Un’altra cosa, perché nella domanda la suora chiedeva “quali sfide si aprono agli educatori ai tempi della ‘terza guerra mondiale a pezzi’”. Qual è la tentazione più grande delle guerre, in questo momento? I muri. Difendersi, i muri. Il fallimento più grande che può avere un educatore, è educare “entro i muri”. Educare dentro i muri: muri di una cultura selettiva, i muri di una cultura di sicurezza, i muri di un settore sociale che è benestante e non va più avanti.

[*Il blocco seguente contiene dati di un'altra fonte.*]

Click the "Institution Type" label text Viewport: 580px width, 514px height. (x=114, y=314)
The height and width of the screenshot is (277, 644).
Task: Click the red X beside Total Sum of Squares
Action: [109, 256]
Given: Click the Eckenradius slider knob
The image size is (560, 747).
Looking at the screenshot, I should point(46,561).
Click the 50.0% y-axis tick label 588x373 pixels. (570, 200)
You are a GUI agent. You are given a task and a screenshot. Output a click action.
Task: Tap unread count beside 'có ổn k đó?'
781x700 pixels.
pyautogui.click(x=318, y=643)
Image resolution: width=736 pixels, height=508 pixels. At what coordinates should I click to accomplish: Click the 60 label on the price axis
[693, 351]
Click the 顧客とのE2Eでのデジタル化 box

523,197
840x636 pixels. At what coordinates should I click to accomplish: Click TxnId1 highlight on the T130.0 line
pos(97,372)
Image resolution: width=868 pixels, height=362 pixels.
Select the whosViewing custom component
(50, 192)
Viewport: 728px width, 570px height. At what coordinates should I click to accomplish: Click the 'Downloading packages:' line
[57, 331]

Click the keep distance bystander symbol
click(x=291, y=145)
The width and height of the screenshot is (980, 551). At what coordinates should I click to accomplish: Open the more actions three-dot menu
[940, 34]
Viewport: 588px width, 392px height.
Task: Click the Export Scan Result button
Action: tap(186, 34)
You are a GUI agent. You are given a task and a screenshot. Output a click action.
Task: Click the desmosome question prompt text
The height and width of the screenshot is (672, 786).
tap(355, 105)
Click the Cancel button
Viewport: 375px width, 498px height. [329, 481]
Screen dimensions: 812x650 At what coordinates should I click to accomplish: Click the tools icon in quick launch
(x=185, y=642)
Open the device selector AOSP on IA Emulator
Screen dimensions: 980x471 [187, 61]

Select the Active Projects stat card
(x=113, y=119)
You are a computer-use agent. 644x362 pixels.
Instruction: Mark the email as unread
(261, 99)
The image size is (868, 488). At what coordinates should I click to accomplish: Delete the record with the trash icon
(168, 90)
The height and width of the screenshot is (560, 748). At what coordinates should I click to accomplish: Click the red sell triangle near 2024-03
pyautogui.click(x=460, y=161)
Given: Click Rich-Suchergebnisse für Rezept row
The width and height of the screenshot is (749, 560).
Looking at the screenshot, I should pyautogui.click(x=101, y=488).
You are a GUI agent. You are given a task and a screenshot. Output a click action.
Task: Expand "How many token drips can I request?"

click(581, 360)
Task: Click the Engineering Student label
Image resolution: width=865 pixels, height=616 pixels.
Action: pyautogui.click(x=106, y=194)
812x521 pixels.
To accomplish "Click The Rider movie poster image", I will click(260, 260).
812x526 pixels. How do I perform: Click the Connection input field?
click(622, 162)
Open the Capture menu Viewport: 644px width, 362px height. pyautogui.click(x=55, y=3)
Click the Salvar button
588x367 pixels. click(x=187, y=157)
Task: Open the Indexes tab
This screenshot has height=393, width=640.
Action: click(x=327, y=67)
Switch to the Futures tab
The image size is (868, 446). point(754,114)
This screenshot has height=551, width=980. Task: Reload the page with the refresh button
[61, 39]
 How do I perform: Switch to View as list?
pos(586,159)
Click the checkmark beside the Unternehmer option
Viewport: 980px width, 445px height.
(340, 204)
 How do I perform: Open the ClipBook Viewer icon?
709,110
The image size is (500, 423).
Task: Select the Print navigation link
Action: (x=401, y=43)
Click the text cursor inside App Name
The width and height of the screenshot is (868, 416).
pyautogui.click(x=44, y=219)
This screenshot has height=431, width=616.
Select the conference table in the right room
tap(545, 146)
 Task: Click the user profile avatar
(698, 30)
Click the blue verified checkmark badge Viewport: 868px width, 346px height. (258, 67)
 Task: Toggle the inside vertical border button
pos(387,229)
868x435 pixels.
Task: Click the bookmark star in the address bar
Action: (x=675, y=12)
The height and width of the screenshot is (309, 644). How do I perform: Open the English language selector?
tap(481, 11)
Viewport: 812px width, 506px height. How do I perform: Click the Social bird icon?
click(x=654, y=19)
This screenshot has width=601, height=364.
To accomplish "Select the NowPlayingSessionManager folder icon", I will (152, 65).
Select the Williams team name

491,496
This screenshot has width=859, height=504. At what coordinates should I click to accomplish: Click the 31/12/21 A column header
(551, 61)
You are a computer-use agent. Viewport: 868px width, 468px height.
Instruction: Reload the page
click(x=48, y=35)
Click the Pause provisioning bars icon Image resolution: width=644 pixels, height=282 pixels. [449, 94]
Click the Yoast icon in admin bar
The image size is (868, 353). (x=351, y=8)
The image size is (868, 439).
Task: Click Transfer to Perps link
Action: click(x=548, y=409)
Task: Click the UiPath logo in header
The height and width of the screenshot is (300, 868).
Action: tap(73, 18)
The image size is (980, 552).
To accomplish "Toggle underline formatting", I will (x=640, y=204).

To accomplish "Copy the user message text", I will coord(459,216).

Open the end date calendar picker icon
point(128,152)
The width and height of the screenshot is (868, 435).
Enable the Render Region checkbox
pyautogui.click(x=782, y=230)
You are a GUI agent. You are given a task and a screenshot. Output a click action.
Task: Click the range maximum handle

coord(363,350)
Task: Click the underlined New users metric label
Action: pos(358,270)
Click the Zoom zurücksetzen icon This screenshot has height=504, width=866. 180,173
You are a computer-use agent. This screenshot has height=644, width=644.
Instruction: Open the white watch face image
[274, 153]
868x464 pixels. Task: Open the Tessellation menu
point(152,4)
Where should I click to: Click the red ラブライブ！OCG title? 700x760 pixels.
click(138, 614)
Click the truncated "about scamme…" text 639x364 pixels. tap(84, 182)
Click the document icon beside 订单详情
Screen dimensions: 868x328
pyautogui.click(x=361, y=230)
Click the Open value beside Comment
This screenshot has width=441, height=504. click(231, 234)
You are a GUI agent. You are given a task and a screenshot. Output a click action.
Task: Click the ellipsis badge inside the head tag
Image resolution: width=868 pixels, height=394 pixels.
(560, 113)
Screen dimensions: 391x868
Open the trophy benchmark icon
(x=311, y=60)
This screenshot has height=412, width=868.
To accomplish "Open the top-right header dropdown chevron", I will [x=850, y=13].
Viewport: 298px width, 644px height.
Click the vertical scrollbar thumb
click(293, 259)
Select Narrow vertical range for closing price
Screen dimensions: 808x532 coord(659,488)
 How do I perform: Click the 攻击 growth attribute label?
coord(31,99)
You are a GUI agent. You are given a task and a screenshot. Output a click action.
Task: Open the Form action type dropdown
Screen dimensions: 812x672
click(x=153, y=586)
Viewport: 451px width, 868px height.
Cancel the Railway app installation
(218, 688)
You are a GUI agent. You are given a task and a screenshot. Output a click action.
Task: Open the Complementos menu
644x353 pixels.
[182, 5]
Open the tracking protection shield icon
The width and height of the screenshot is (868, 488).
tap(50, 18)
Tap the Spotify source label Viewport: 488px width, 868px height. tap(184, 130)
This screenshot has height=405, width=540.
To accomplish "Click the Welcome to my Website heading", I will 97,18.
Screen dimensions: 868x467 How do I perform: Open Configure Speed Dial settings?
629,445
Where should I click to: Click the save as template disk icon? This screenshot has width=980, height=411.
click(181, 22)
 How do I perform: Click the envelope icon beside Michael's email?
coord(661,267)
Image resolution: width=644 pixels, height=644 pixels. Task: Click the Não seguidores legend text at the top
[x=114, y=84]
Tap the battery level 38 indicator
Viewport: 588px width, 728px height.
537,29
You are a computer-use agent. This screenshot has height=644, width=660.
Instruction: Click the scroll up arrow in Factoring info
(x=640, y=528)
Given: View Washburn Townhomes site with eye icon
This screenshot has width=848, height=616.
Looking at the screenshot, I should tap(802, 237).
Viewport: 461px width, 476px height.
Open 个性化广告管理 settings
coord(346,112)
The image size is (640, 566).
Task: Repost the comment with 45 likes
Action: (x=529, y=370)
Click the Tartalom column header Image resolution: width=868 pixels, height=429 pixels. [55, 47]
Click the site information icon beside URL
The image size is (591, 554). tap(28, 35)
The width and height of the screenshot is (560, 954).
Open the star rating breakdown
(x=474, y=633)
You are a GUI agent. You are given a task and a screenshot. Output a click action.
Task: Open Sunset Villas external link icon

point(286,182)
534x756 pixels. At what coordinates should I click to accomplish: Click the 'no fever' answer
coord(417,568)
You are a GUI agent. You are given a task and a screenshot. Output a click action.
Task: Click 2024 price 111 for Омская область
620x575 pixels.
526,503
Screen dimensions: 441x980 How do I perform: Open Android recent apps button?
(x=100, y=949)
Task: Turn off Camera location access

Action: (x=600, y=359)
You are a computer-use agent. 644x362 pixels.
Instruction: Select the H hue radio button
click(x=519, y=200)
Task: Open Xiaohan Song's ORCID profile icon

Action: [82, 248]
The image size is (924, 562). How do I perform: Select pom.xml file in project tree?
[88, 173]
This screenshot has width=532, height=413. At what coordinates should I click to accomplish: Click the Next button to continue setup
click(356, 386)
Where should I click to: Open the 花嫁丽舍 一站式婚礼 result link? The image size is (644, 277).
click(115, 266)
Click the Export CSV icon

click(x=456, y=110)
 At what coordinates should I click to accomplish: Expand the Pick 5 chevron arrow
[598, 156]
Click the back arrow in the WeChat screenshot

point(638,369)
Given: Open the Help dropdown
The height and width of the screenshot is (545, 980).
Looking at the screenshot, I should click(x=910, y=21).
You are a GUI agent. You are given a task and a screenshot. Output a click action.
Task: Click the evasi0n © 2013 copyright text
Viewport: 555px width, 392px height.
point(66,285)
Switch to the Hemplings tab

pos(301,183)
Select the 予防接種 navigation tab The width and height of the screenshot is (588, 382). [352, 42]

Vorrei finire invitando, proprio su questa domanda, gli educatori e le educatrici a ripensare – è un compito da fare a casa! ma da fare in comunità! – a ripensare le opere di misericordia, le 14 opere di misericordia; ripensare come farle, ma nell’educazione. Io non chiederei a voi di alzare le mani, quelli che le conoscono bene, a memoria, no. L’ho fatto una volta in questa sala: era piena… E hanno alzato la mano soltanto una ventina…. Ma pensare: in quest’anno della Misericordia, misericordia è soltanto dare elemosina?, o nell’educazione, come posso fare io le opere di misericordia? Cioè, sono le opere dell’Amore del Padre; la prima parola detta dal cardinale Versaldi: le opere dell’Amore. Come posso fare perché questo Amore del Padre che viene specialmente sottolineato in quest’Anno della Misericordia, arrivi nelle nostre opere educative?

E ringrazio tanto voi, educatori ed educatrici - malpagati -, ringrazio per quello che voi fate. Dobbiamo ri-educare tante civiltà. Dobbiamo ri-educare l’Europa. Mi diceva il rettore gesuita di un collegio quanto costi a lui cambiare mentalità, per ri-educare sulla strada che la Chiesa vuole oggi. E così si può arrivare anche a quelli che non credono. E voglio ringraziare anche un educatore che è diventato educatore attraverso la strada del diritto canonico - non so come si possa, ma lui lo è diventato -: il cardinale Grocholewski. Lui è presente qui. E lui è un esempio che risponde alla prima domanda: lui ha fatto accordi con università di tutto il mondo, cattoliche e non cattoliche. Perché? Perché la passione dell’educazione porta a questo: a “umanizzare” la gente. E anche a lui, pubblicamente dico: Grazie, Eminenza.

Non so come continua il programma… E’ finito? Grazie tante per il vostro lavoro. E vi auguro buon pranzo.